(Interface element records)
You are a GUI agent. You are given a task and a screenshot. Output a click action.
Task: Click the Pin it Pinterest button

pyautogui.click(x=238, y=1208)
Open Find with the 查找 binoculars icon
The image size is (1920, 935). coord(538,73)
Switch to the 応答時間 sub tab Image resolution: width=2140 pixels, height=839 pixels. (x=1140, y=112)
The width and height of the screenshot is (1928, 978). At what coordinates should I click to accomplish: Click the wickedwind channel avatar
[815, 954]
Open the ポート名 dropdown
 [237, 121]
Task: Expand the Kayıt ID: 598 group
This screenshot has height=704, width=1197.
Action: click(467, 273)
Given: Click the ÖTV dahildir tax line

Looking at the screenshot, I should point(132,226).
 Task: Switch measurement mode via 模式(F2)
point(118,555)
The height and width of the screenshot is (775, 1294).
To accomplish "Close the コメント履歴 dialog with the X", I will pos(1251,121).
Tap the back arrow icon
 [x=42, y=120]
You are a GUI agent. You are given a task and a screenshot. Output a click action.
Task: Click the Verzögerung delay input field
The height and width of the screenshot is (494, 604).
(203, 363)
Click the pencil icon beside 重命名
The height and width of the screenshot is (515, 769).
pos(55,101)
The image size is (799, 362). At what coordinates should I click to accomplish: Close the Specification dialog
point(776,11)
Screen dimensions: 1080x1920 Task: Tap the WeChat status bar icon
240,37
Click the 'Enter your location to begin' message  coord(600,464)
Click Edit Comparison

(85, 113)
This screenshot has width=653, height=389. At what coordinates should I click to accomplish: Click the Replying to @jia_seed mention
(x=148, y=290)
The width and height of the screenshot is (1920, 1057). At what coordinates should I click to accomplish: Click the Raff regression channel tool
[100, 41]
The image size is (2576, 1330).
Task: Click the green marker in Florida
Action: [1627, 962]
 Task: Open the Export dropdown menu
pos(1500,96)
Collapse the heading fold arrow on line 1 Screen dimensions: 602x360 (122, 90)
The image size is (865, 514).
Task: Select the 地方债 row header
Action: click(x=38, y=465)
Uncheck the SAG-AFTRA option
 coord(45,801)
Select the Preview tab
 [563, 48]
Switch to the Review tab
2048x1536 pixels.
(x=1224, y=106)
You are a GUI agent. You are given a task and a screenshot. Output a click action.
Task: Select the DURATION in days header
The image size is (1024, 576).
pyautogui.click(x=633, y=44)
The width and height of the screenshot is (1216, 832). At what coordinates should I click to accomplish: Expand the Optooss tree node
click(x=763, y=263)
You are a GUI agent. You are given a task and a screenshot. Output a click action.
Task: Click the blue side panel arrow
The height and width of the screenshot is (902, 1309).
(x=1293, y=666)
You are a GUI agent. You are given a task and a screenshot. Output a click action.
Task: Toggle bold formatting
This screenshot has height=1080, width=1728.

(Instruction) Pull out each line of the items above that contains the string "dialog", and copy every such line in full.

(Exercise response)
To accomplish "Close the コメント履歴 dialog with the X", I will pos(1251,121).
The image size is (799, 362). At what coordinates should I click to accomplish: Close the Specification dialog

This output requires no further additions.